■ Azioni da svolgere:
1/ Indica se ciascuna affermazione concorda con l'articolo sul Dna Field Lab, rispondendo sì o no e citando le parole decisive del testo: (a) il kit ha bisogno di corrente elettrica per funzionare; (b) il Dna Field Lab è un progetto del Museo Scientifico-Muse di Trento e dell'Università di Verona; (c) il prezzo del kit è già stato reso noto.
2/ Secondo l'articolo sul Dna Field Lab, quanto tempo ha richiesto in Tanzania l'operazione che di solito dura diversi mesi?

Una pioggia torrenziale bagna la foresta del monte Rungwe, in Tanzania. Sotto il tendone blu i quattro ricercatori attendono, davanti alla webcam di Skype. La risposta attraversa un continente intero, mentre i dati inviati tramite smartphone scorrono dall’altra parte dello schermo e dell’emisfero, nella sala stampa del Museo scientifico-Muse di Trento. «Il campione corrisponde nel data base al 95% alla rana Arthroleptis xeno dactyloides». Un sorriso compare nei volti elettrizzati, accaldati da umidità e fatica nel cuore dell’Africa. «È una nuova specie. Ce l’abbiamo fatta».
Ieri, per la prima volta, è stata decodificata una sequenza di Dna fuori da un laboratorio, grazie a un kit portatile. Si chiama Dna Field Lab: è un kit che porta le analisi molecolari sul campo per poi inviarle «real time». Cambiando così il volto di quello che finora è stata l’esplorazione della biodiversità.
L’innovazione è di portata globale, ed è firmata Italia: il Dna Field Lab è un progetto del Museo Scientifico-Muse di Trento e dell’Università di Verona, con la collaborazione di Oxford Nanopore Technologies e Biodiversa Trento.
Le novità sono due: tempi ridotti e costi contenuti (di prezzi ancora non si parla, essendo un prototipo). Ma quella trasmissione di dati a doppia elica trasmessa via smartphone è il simbolo di un nuovo inizio. Quattro ricercatori italiani sono volati fino in Tanzania per provarlo: Michele Menegon, ricercatore del Muse, e Massimo Delledonne, professore ordinario di genetica dell’Università di Verona, Ana Rodriguez Prieto (Muse), e Chiara Cantaloni, Università di Verona.
«Dna Field Lab – dice Michele Menegon – porta nelle zone a maggiore biodiversità del pianeta la possibilità di misurare il valore biologico di un’area. Un passo fondamentale in un momento in cui i fondi necessari alla salvaguardia della diversità della vita del nostro pianeta non sono sufficienti».
La missione di questi Indiana Jones della genetica in Tanzania, una delle zone a più alta biodiversità? Reperire un piccolo animale selvatico e decodificarne il Dna. Un’operazione di diversi mesi che oggi ha impiegato mezza giornata.
Basta un piccolo prelievo sull’animale, l’estrazione e l’amplificazione del Dna avviene in termociclatore realizzato per funzionare a 12 V dotato di fluorimetro, mentre il sequenziamento del barcoding (la sequenza di Dna) nel Minion sequencer, sequenziatore di terza generazione grande poco più di una chiavetta usb, collegato al pc. Non serve corrente elettrica: basta una batteria e una rete dati cellulari 3G o 4G.
Non solo biodiversità. Il kit consente il sequenziamento «real-time» di qualsiasi materiale biologico, in qualsiasi parte del mondo: potrebbe estendersi all’analisi medica, ai controlli doganali, alle analisi sulla sicurezza alimentare. «Penso ai Medici senza Frontiere nelle zone colpite da Ebola. Ma ci vorrà ancora un anno, forse due», dice Delledonne. Il prossimo passo è la messa a punto del sistema, poi l’industrializzazione.

■ Dati grezzi:
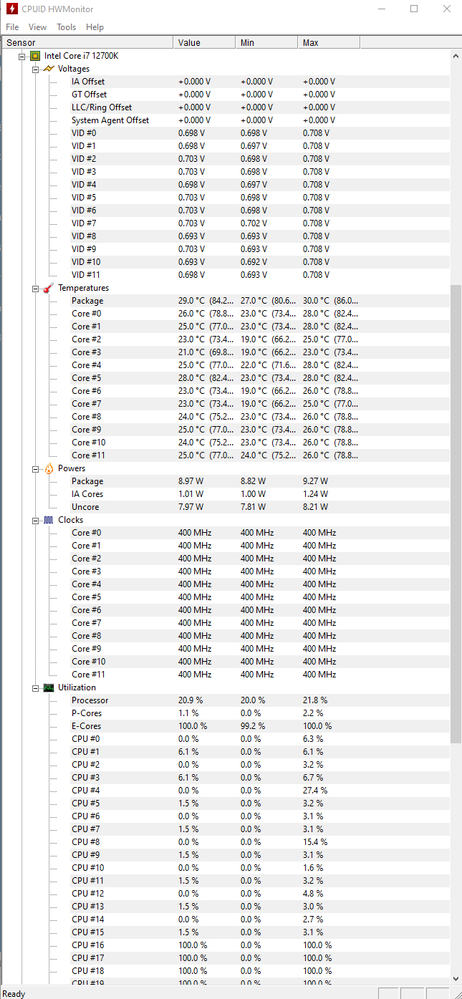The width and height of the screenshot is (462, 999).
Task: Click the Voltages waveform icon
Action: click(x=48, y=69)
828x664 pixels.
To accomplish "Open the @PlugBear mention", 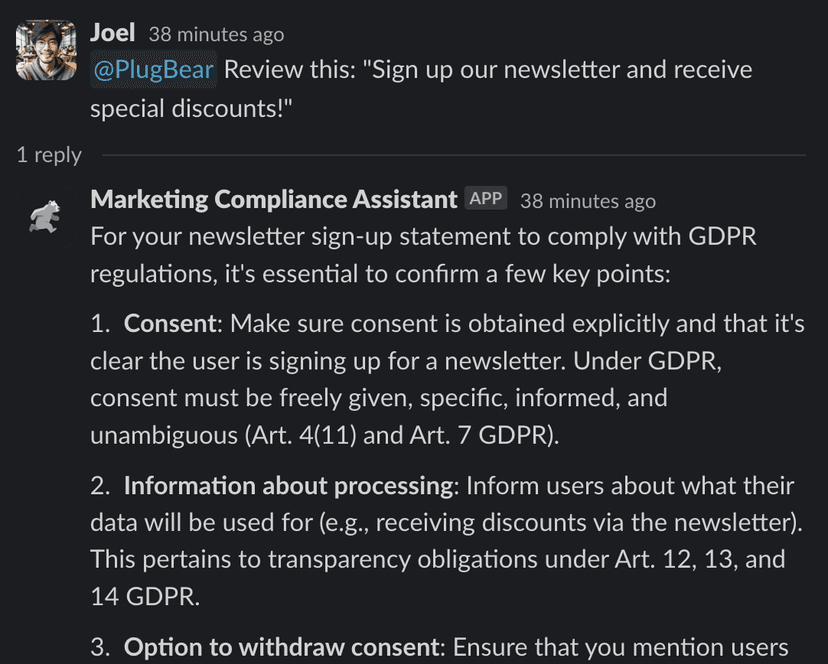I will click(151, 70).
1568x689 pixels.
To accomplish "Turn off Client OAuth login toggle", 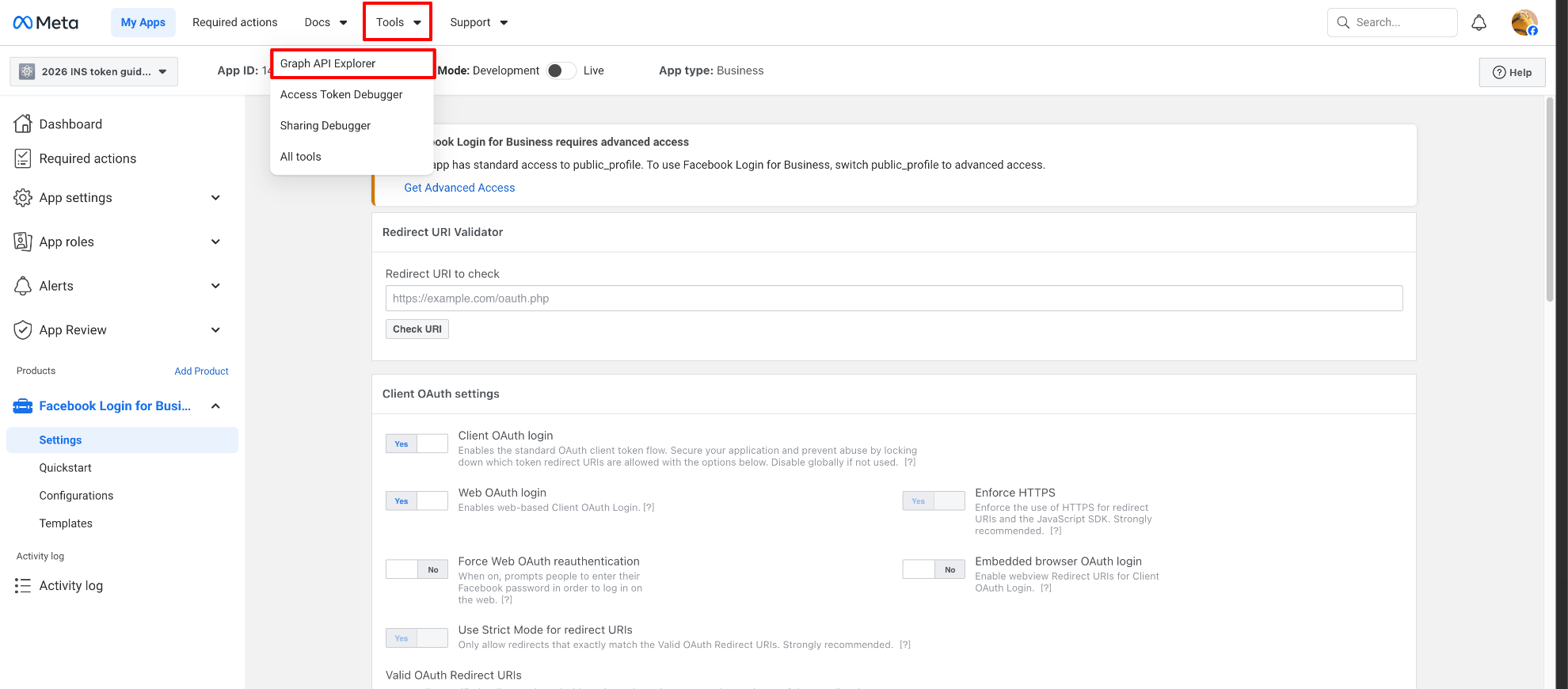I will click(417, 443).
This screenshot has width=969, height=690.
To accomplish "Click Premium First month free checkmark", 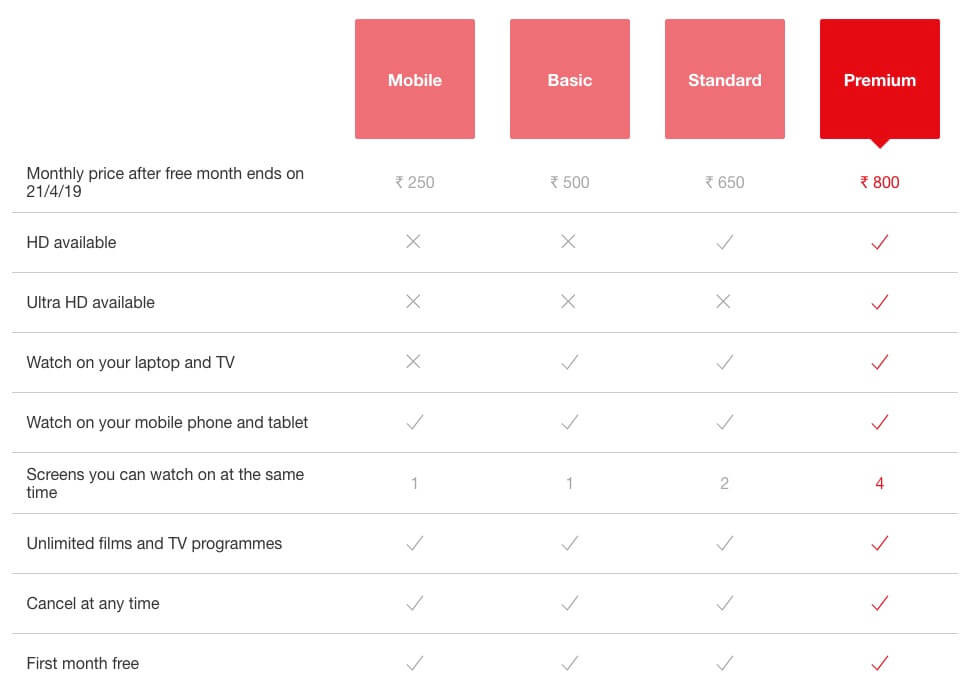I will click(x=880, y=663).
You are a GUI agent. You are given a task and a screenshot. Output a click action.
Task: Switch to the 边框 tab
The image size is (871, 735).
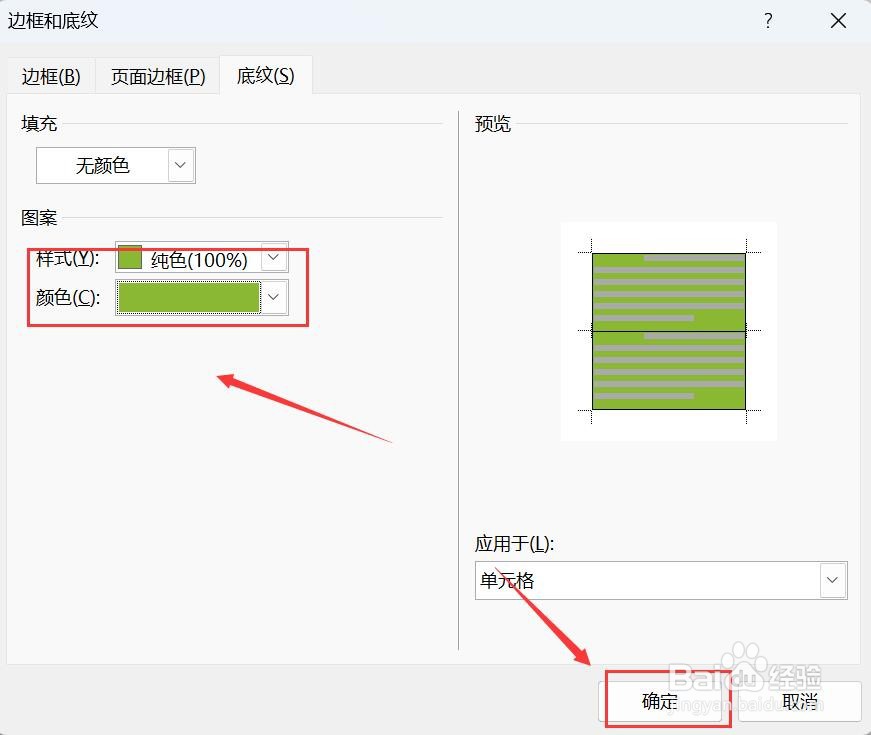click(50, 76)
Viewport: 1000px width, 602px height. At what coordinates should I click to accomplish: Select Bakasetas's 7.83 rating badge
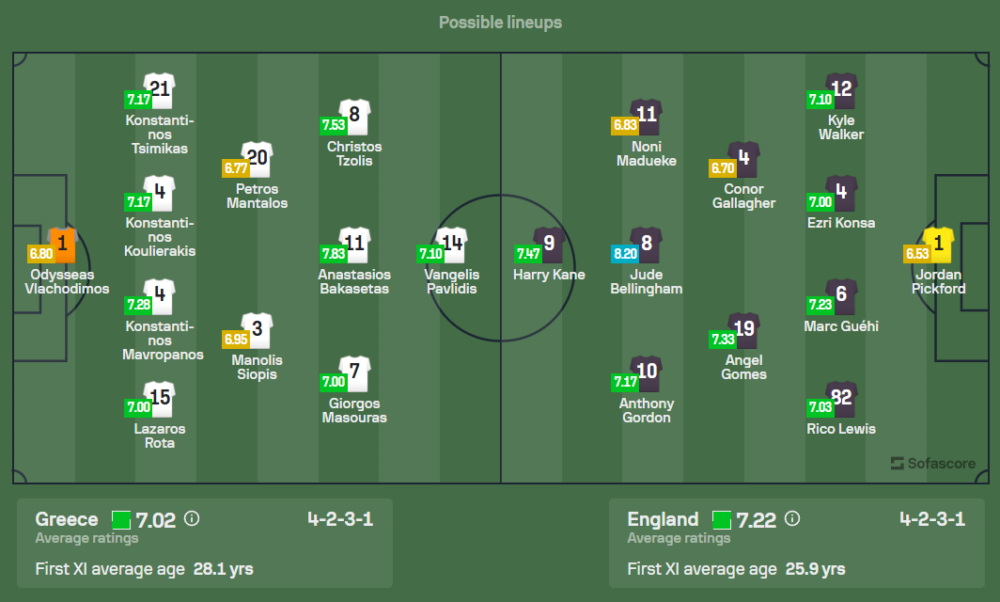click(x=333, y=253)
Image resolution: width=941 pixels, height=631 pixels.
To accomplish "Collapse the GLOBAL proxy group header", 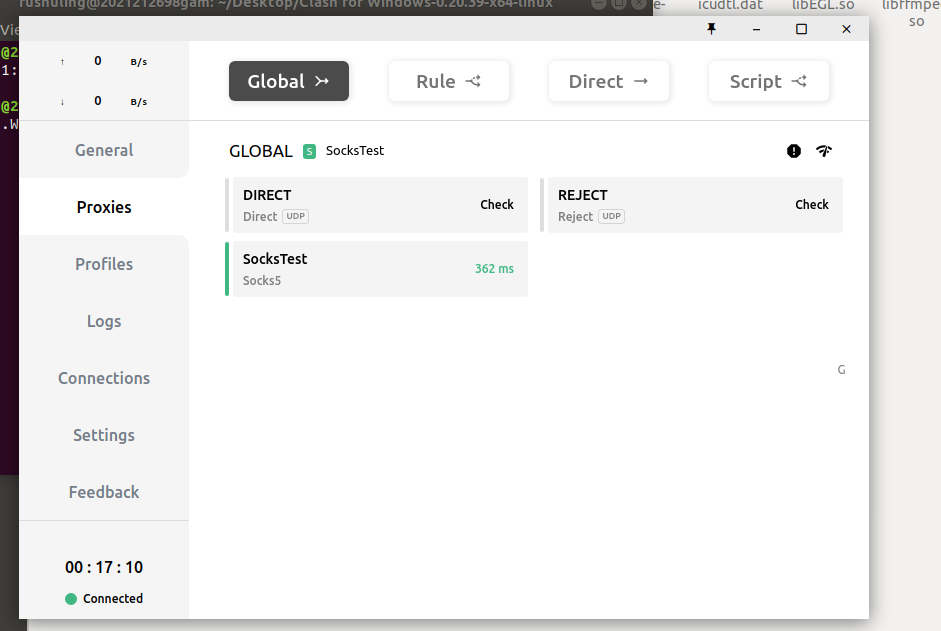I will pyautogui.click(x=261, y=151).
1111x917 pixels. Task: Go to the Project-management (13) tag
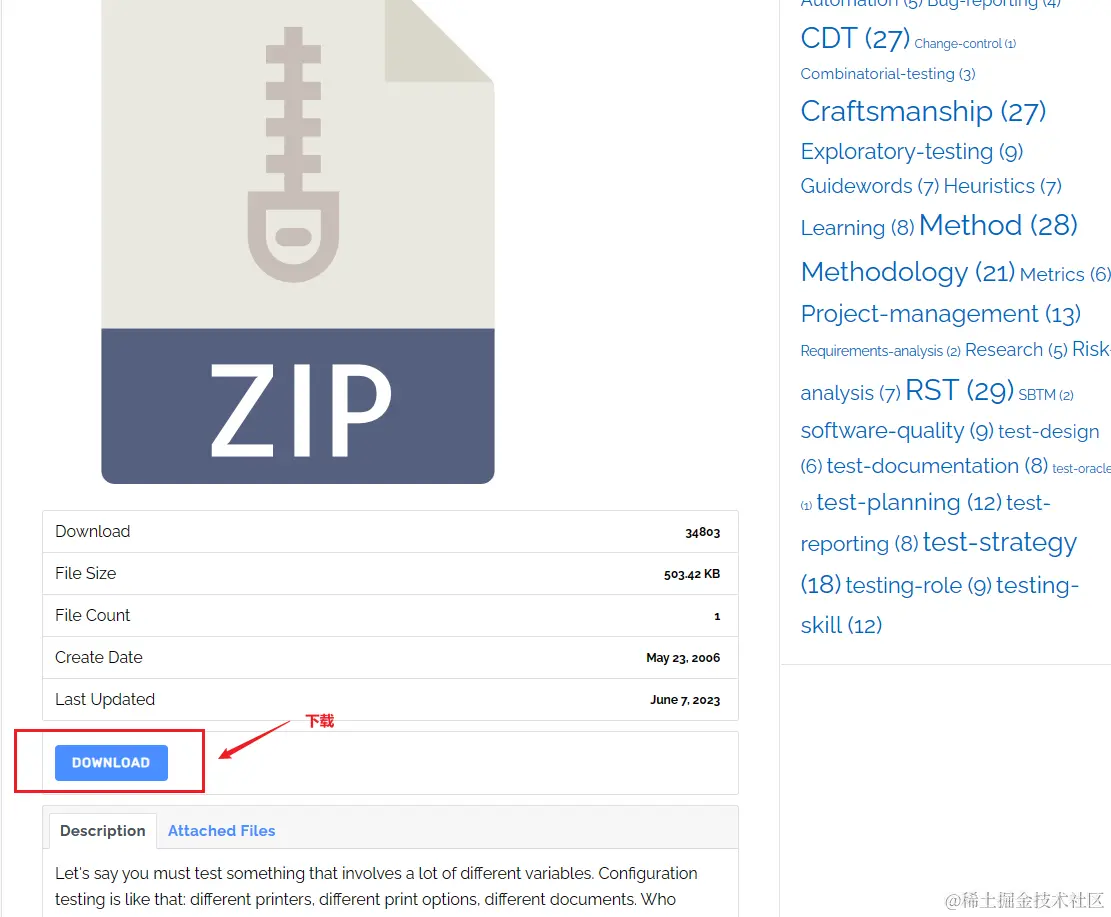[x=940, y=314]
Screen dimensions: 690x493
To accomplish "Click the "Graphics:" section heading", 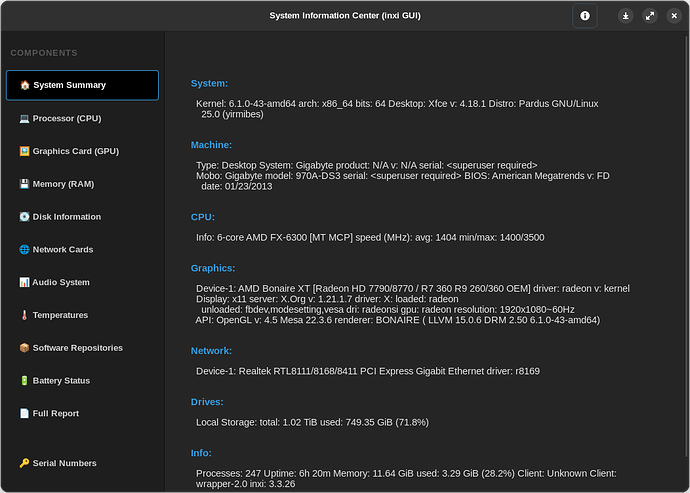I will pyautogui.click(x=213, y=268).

■ Risposte date:
1/
(a) No: «Non serve corrente elettrica: basta una batteria e una rete dati cellulari 3G o 4G.»
(b) Sì: «il Dna Field Lab è un progetto del Museo Scientifico-Muse di Trento e dell’Università di Verona»
(c) No: «di prezzi ancora non si parla, essendo un prototipo»

2/ Ha richiesto mezza giornata.